#### [TEXT SEGMENT]
Messer, president of MFN, said the new law will give women the opportunity to face the decision to abort before it is too late.
"As with many other choices, most folks often regret making all kinds of decisions," Messer said. "Evan a lot of elective surgery is reversible, but an abortion is permanent. Nothing can be done to undo the finality of an abortion. Women will now have the opportunity to reflect on a deeper understanding of their decision without the overt professional pressure of an abortion counselor."
The veto override makes Missouri the 21st state to require some sort of abortion waiting period. Illinois has none, but neighboring states of Arkansas, Kansas, Kentucky and Nebraska do.
Monte Shinkle, MBC president and pastor of Concord Baptist Church, Jefferson City, prayed the benediction at the Sept. 10 rally and said he is "very thankful our elected officials chose life over politics."
He said this is a victory in a much bigger war.
"We are a long way from overturning Roe v. Wade, but this is one of the steps along the way. We ought to be thankful because we haven’t had very many victories. We need to pay tribute to Susan Klein. She has done a great job for Missourians who believe in right to life," Shinkle said.
Kenny Qualls, MBC associate executive director and head of the convention’s church and family equipping team, described the veto override as one victory in a war against abortion.
"I would ask all of our churches to continue praying for the right-to-life of all the unborn," Qualls said. "And churches should be active in the fight to end abortions.
"Without apology, we as the MBC stand on the Word of God. God is the Creator and author of life. We rejoice in this great victory, and we pray that there will be thousands of babies saved. And we also pray that parents of babies who don’t know the Lord also will be saved."
Sen. John Loudon, a Republican and a member of Ballwin Baptist Church, Ballwin, predicted more pro-life legislation is on the horizon.
"My bill that would allow parents to sue when somebody helps their child avoid Missouri law and get an abortion in a neighboring state got shoved to the back shelf by pro-life leaders this year," Loudon said. "Now that we have accomplished the 24-hour wait bill, we can move on perhaps to passing this legislation next year."

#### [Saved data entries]

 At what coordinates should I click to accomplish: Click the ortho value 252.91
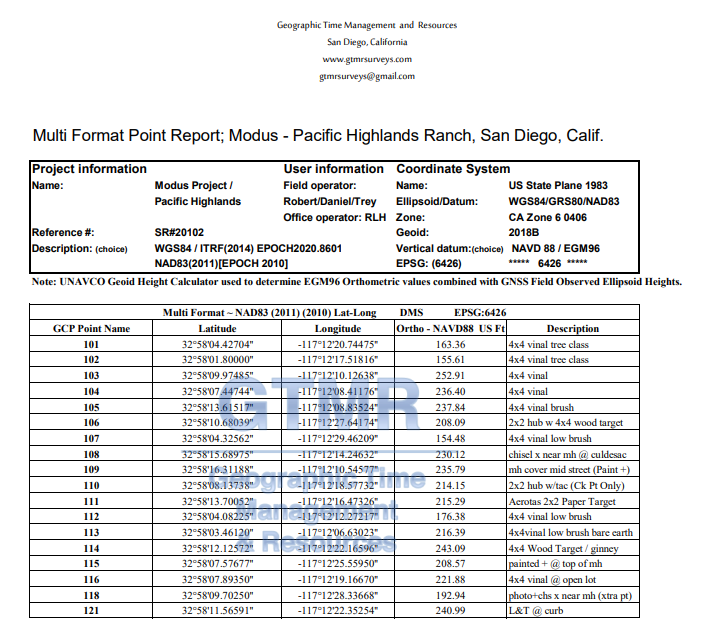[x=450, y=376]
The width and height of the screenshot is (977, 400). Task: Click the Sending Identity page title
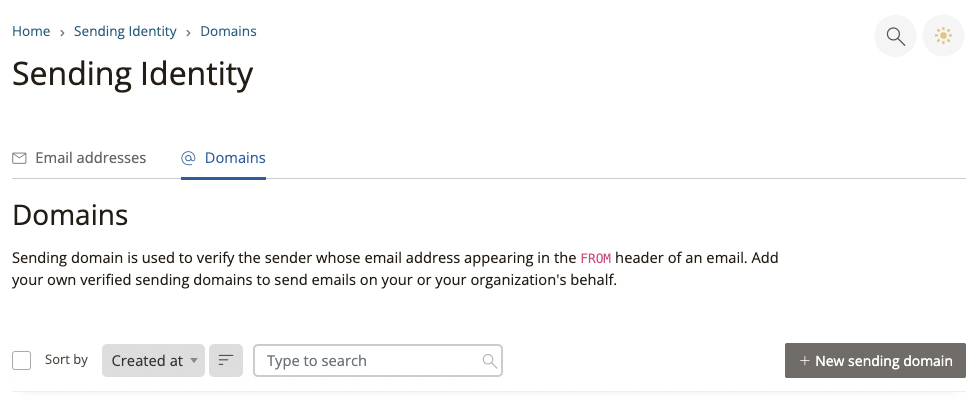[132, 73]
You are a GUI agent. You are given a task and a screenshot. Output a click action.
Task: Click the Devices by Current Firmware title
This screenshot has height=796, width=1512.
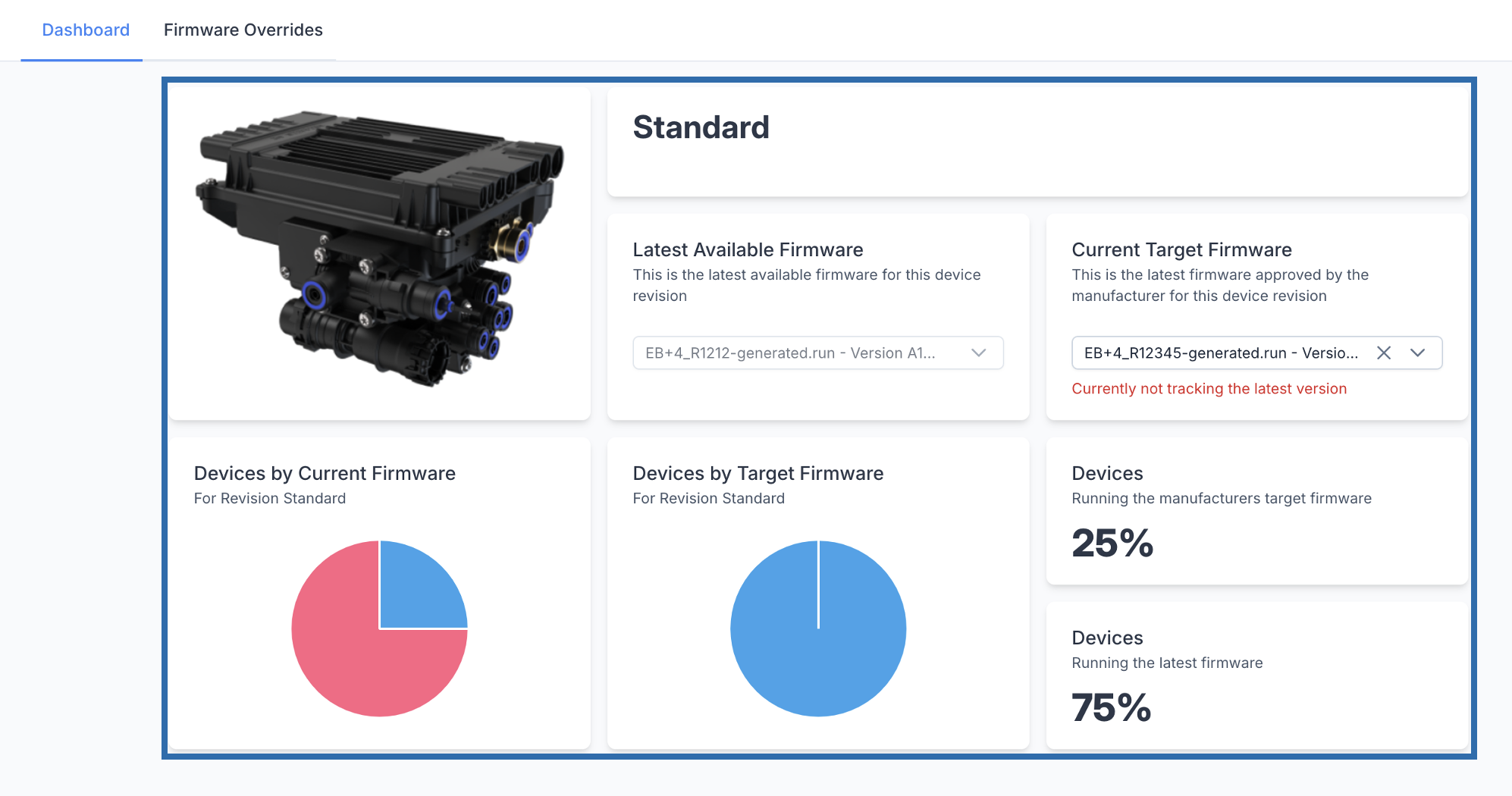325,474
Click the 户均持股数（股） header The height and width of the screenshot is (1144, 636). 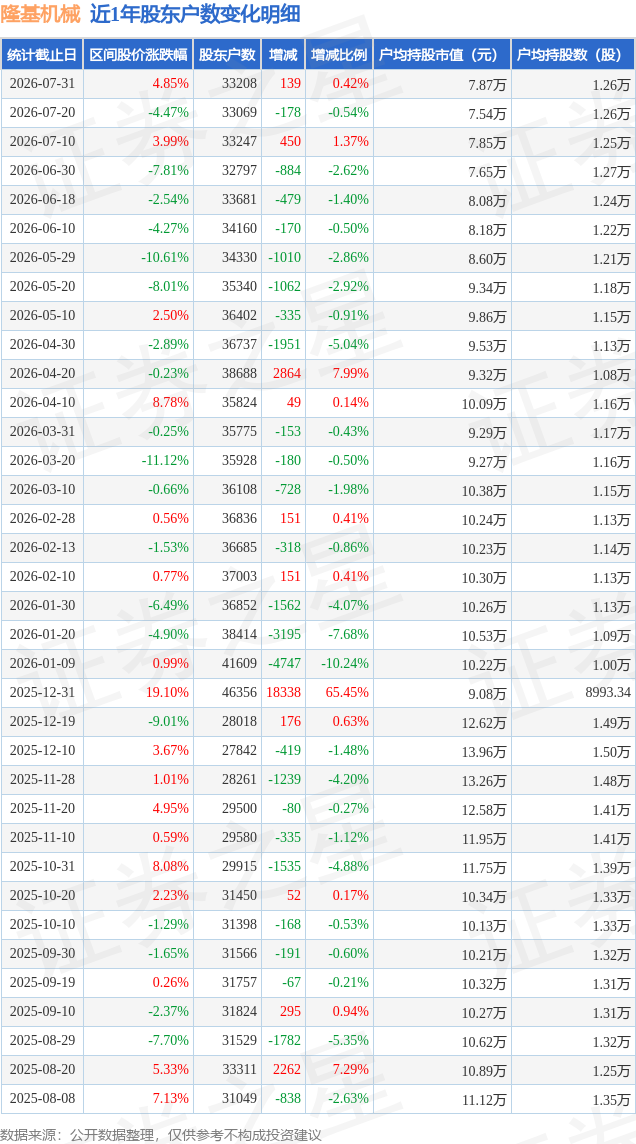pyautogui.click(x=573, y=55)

#### [EXERCISE A]
In the text on Missouri's abortion waiting-period override, which neighboring states already require a waiting period?
#### [EXERCISE B]
Using the text on Missouri's abortion waiting-period override, explain why Messer thinks women need a chance to reflect before an abortion.

#### [SOLUTION A]
Arkansas, Kansas, Kentucky and Nebraska.

#### [SOLUTION B]
Messer says an abortion is permanent and nothing can undo it, whereas a lot of elective surgery is reversible. The new law gives women time to reflect on a deeper understanding of their decision without the overt professional pressure of an abortion counselor.